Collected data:
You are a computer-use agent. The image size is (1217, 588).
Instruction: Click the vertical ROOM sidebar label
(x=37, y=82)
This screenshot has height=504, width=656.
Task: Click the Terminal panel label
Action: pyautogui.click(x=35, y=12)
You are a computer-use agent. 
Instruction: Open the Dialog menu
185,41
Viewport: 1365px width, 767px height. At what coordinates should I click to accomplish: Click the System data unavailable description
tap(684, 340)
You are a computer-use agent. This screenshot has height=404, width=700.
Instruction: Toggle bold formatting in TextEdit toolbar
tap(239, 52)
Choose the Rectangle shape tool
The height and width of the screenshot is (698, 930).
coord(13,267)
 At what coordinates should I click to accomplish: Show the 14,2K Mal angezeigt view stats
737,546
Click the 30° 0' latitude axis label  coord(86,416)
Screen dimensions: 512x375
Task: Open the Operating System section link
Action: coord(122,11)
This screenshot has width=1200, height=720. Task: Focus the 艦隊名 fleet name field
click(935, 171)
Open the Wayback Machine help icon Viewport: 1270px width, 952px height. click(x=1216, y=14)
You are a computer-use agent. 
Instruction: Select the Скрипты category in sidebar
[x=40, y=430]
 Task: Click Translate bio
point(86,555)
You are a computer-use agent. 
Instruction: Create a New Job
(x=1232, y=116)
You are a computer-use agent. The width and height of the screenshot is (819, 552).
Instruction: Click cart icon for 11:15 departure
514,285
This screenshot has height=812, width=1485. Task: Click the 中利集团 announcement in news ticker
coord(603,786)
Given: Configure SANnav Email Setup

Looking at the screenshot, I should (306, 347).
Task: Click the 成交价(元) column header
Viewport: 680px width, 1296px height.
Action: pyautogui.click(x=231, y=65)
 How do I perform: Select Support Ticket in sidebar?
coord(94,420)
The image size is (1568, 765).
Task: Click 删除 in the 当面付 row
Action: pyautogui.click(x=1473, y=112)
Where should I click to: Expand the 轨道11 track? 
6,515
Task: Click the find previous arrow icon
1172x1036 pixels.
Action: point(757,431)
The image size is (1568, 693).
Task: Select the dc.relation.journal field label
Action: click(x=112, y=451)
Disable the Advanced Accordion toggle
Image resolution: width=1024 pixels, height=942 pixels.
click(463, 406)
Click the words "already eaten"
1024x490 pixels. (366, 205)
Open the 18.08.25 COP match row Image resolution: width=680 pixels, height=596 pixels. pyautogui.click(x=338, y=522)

Work instructions
Could you write out all the entries exactly as given?

Reply
You are a computer-use agent. The image size is (1217, 588).
Instruction: Click the vertical ROOM sidebar label
(x=37, y=82)
This screenshot has height=504, width=656.
Task: Click the Terminal panel label
Action: pyautogui.click(x=35, y=12)
You are a computer-use agent. 
Instruction: Open the Dialog menu
185,41
Viewport: 1365px width, 767px height. At what coordinates should I click to accomplish: Click the System data unavailable description
tap(684, 340)
You are a computer-use agent. This screenshot has height=404, width=700.
Instruction: Toggle bold formatting in TextEdit toolbar
tap(239, 52)
Choose the Rectangle shape tool
The height and width of the screenshot is (698, 930).
coord(13,267)
 At what coordinates should I click to accomplish: Show the 14,2K Mal angezeigt view stats
737,546
Click the 30° 0' latitude axis label  coord(86,416)
Screen dimensions: 512x375
Task: Open the Operating System section link
Action: coord(122,11)
This screenshot has width=1200, height=720. Task: Focus the 艦隊名 fleet name field
click(935, 171)
Open the Wayback Machine help icon Viewport: 1270px width, 952px height. click(x=1216, y=14)
You are a computer-use agent. 
Instruction: Select the Скрипты category in sidebar
[x=40, y=430]
 Task: Click Translate bio
point(86,555)
You are a computer-use agent. 
Instruction: Create a New Job
(x=1232, y=116)
You are a computer-use agent. The width and height of the screenshot is (819, 552).
Instruction: Click cart icon for 11:15 departure
514,285
This screenshot has height=812, width=1485. Task: Click the 中利集团 announcement in news ticker
coord(603,786)
Given: Configure SANnav Email Setup

Looking at the screenshot, I should (306, 347).
Task: Click the 成交价(元) column header
Viewport: 680px width, 1296px height.
Action: pyautogui.click(x=231, y=65)
 How do I perform: Select Support Ticket in sidebar?
coord(94,420)
The image size is (1568, 765).
Task: Click 删除 in the 当面付 row
Action: pyautogui.click(x=1473, y=112)
Where should I click to: Expand the 轨道11 track? 
6,515
Task: Click the find previous arrow icon
1172x1036 pixels.
Action: point(757,431)
The image size is (1568, 693).
Task: Select the dc.relation.journal field label
Action: click(x=112, y=451)
Disable the Advanced Accordion toggle
Image resolution: width=1024 pixels, height=942 pixels.
click(463, 406)
Click the words "already eaten"
1024x490 pixels. (366, 205)
Open the 18.08.25 COP match row Image resolution: width=680 pixels, height=596 pixels. pyautogui.click(x=338, y=522)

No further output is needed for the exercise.